Par Ilyass Chirac Poumie
Yaoundé, 26 septembre 2025 – Face à la montée inquiétante du tribalisme et des discriminations identitaires dans le débat politique camerounais, un collectif de jeunes issus des dix régions du pays a officialisé, sous le nom de Act-ed, une association de lutte contre ces fléaux. Dotée du récépissé n°001086/RDA/J06/A2/SAAJP/Bapp du 20 juin 2025, l’organisation a choisi l’ouverture de la campagne présidentielle comme moment symbolique pour lancer un appel solennel à la retenue.
« L’adversaire politique n’est point un ennemi à abattre, mais juste un compatriote à convaincre », rappelle ACT-ED dans son manifeste. L’association interpelle tour à tour les candidats et leurs partis, les institutions électorales, les médias, les autorités traditionnelles et religieuses, la société civile ainsi que les électeurs eux-mêmes, afin qu’aucun discours ni acte tribaliste ne vienne entacher le scrutin présidentiel du 12 octobre.
ACT-ED exhorte les candidats à sanctionner fermement tout collaborateur coupable de dérives identitaires et appelle Elections Cameroon (Elecam) à rester « au-dessus de la mêlée », loin de toute discrimination régionale. Les médias sont rappelés à leur responsabilité historique d’éclairer et d’éduquer, plutôt que de servir de caisse de résonance à la haine. Les chefs traditionnels et religieux, eux, sont invités à user de leur influence morale pour rappeler que les Camerounais, « d’où qu’ils viennent, sont tous frères et sœurs de la même terre ».
Enfin, ACT-ED demande aux citoyens de voter sur la base des idées et programmes, et non de la tribu ou de l’origine des candidats. « Il ne s’agit pas de ramener le pouvoir dans son village, mais de choisir celui ou celle qui apportera paix et prospérité », souligne le manifeste.

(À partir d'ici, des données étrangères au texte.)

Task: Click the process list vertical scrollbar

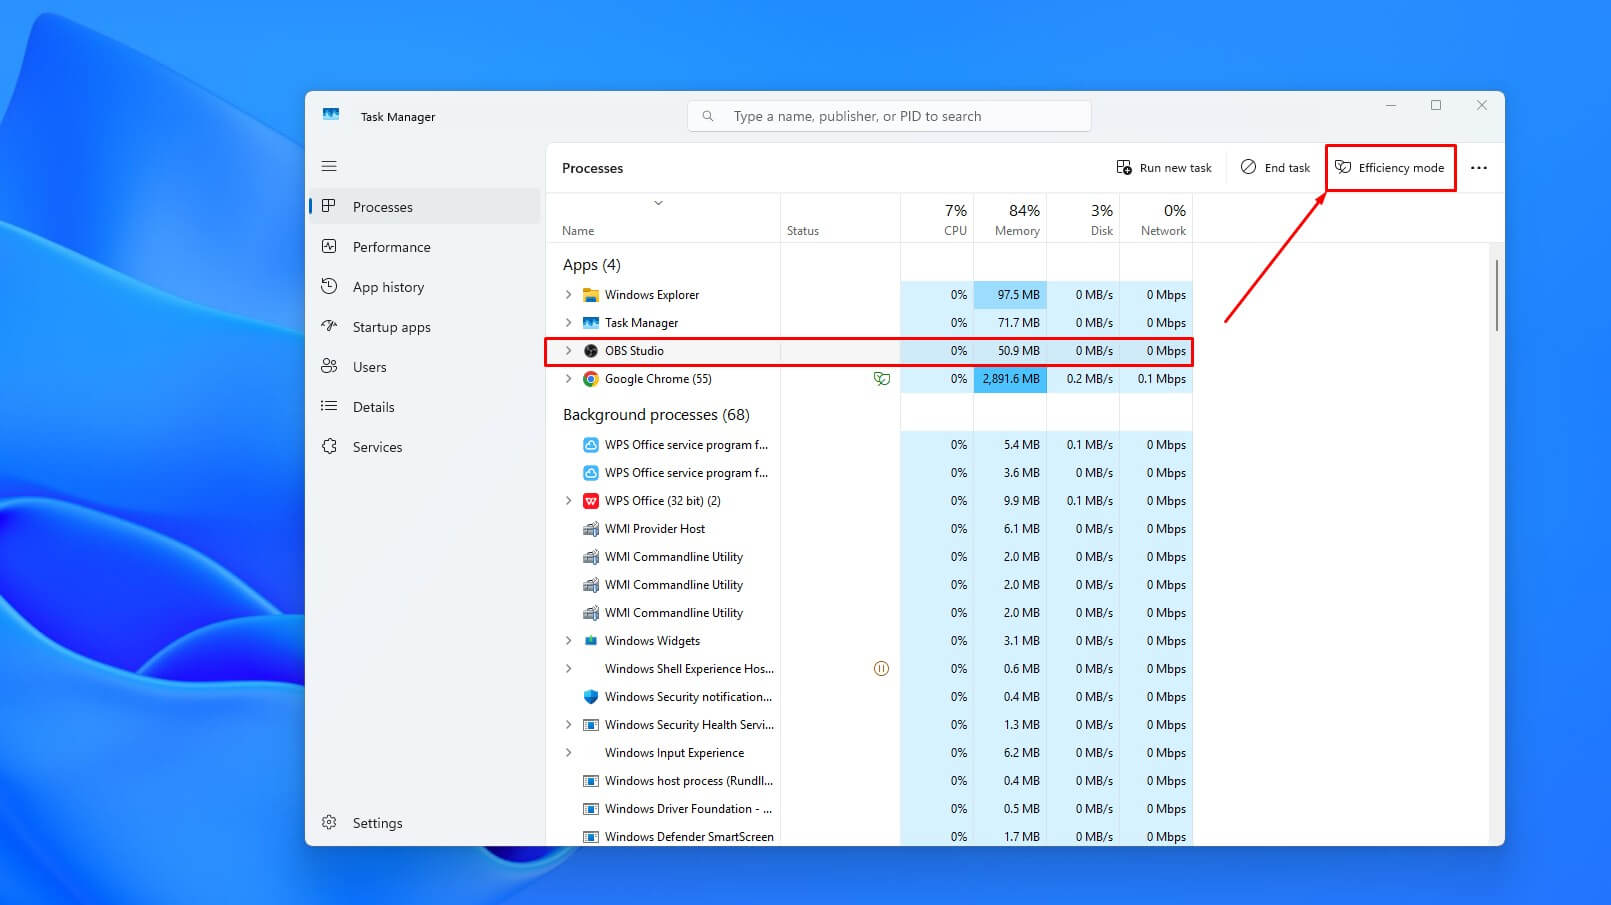Action: [1496, 295]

Le Cameroun, pays de 475.442 km² et mosaïque de plus de 250 ethnies, traverse à chaque période électorale une résurgence des tensions identitaires. L’élection présidentielle, considérée comme « la mère des élections », exacerbe ces clivages en raison des enjeux politiques et symboliques. Plusieurs observateurs redoutent que le scrutin du 12 octobre 2025, très disputé, ne soit marqué par des discours de division. Le manifeste d’ACT-ED, signé par dix de ses responsables, entend rappeler que le vivre-ensemble demeure l’impératif majeur au-dessus de toutes les ambitions partisanes.